Elisabeth Hjardem, Mikkel stergaard, Jan Pødenphant, Ulrik Tarp, Lis Smedegaard Andersen, Jette Bing, Elisabeth Peen, Hanne Merete Lindegaard, Vibeke Stevenius Ringsdal, Anne Rødgaard, Jens Skøt, Annette Hansen, Hans Henrik Mogensen, Janne Unkerskov, and Merete Lund Hetland

Do rheumatoid arthritis patients in clinical practice benefit from switching from infliximab to a second tumor necrosis factor alpha inhibitor?
Ann Rheum Dis 2007; 0: ard.2006.054742v1 [Abstract]

p.emery{at}leeds.ac.uk Paul Emery, et al.

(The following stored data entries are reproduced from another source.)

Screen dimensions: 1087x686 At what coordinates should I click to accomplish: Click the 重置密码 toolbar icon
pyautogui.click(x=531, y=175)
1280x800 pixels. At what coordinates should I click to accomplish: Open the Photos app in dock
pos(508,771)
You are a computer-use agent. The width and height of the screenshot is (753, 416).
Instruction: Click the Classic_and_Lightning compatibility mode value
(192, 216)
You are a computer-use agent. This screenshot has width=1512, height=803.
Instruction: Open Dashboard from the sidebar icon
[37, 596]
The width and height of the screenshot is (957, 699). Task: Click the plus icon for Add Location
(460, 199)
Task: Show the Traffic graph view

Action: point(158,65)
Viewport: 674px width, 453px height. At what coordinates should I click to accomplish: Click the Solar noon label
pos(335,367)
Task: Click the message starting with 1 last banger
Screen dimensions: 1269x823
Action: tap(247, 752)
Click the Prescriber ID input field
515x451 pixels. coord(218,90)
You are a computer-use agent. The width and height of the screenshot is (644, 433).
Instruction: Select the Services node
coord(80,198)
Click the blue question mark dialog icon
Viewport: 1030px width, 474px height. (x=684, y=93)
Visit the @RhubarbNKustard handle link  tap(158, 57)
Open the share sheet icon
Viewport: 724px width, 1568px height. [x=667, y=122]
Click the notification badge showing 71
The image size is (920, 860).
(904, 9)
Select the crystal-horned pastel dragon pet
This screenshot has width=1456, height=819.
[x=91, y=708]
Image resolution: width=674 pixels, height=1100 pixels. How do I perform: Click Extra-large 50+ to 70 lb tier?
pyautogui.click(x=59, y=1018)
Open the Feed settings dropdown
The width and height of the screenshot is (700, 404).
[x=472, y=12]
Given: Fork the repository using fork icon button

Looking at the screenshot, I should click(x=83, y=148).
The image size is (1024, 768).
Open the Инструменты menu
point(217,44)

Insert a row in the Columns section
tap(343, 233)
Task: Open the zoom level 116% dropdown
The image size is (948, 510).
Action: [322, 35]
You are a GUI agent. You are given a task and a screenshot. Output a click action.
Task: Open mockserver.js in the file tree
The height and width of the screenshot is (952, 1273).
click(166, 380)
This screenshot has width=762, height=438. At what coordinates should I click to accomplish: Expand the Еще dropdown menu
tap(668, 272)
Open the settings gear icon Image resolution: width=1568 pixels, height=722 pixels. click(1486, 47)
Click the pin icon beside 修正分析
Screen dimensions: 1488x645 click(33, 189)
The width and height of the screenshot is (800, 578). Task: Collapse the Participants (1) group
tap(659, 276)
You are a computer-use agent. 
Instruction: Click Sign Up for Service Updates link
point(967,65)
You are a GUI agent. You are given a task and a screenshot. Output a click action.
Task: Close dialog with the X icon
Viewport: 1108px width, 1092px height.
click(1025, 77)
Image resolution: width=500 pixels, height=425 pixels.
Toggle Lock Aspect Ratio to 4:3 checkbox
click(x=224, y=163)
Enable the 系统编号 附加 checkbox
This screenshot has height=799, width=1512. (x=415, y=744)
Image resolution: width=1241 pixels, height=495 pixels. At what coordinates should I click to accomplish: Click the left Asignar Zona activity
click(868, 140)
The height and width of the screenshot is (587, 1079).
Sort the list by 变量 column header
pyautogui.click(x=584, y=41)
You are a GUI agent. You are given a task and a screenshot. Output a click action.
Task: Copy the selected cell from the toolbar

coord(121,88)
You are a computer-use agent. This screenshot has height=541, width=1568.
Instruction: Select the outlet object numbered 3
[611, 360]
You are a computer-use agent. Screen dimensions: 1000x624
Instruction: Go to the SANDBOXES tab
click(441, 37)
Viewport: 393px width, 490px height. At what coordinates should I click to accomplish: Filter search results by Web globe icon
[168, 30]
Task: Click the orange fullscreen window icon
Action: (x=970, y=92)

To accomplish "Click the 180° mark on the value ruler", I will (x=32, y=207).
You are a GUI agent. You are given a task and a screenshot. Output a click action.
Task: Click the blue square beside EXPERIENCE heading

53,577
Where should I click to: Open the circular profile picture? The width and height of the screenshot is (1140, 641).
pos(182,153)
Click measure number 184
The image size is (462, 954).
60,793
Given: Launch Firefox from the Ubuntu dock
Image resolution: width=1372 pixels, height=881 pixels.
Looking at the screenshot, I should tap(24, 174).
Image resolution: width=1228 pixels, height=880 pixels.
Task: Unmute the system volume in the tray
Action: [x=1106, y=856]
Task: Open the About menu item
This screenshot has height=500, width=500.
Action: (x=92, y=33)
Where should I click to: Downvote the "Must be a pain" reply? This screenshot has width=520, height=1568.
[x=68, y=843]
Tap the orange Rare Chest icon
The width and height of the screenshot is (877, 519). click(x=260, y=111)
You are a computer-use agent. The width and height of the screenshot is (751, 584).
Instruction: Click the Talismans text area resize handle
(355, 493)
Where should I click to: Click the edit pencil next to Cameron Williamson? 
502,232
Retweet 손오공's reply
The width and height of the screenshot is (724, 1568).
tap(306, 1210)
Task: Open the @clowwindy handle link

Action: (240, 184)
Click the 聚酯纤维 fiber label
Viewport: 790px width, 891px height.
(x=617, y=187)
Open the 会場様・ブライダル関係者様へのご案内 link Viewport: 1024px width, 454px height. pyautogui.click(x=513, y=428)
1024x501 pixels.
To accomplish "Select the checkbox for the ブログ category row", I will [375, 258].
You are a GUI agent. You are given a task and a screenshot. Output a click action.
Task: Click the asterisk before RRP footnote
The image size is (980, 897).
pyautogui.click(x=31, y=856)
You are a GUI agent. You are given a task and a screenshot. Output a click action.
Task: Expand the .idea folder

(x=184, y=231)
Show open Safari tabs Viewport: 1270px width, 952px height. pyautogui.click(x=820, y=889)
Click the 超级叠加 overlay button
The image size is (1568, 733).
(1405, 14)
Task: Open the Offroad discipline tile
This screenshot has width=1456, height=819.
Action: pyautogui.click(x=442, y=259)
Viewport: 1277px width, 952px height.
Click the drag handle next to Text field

We read with interest the article by Hjardem E et al which reported the experiences of switching between TNF-antagonists from the Danish patient registry, DANIBO. We would like to draw the authors’ attention to data published from our group 2 years ago which both highlights some aspects relevant to the current report and which provides some insights into the mechanisms involved. Non-response is seen either as a primary phenomenon i.e. no response at the first point of assessment (usually 12 weeks using standard response criteria) or secondary non-response - loss of an initial demonstrable response. We described primary non-response in detail in a cohort of over 200 patients on infliximab (Buch MH, et al, A&R 05). Furthermore, distinctsub-groups of primary non-response were identified based on the presence or lack of CRP suppression, with the latter group demonstrating significantly high response rates upon switching to etanercept (68% ACR20, 51% ACR50). These observations have been confirmed in a larger cohort (Buch MH et al, Arth Rheum 07). The basis for such contrasting responses has been discussed and explored previously with a representative case suggesting a role for lymphotoxin-alpha, targeted by etanercept but not infliximab (Buch MH et al, ARD 04). We have also recently illustrated that secondary non-response occurs to a significant extent in a cohort of initial infliximab responders (Buch MH et al, Rheum 07). We suggested the kinetics of secondary non-response implies a pharmacokinetic basis for failure and showed that such patients demonstrate a higher response rate to adalimumab (Buch MH et al Arth Rheum abstract 05); probably by overcoming potential HACA issues. Thus the observations by Hjardem E et al have been well-described previously in a more homogeneous cohort and with the benefit of more stringent classification. Furthermore, tailored therapeutic intervention has revealed possible underlying basis for such non-response.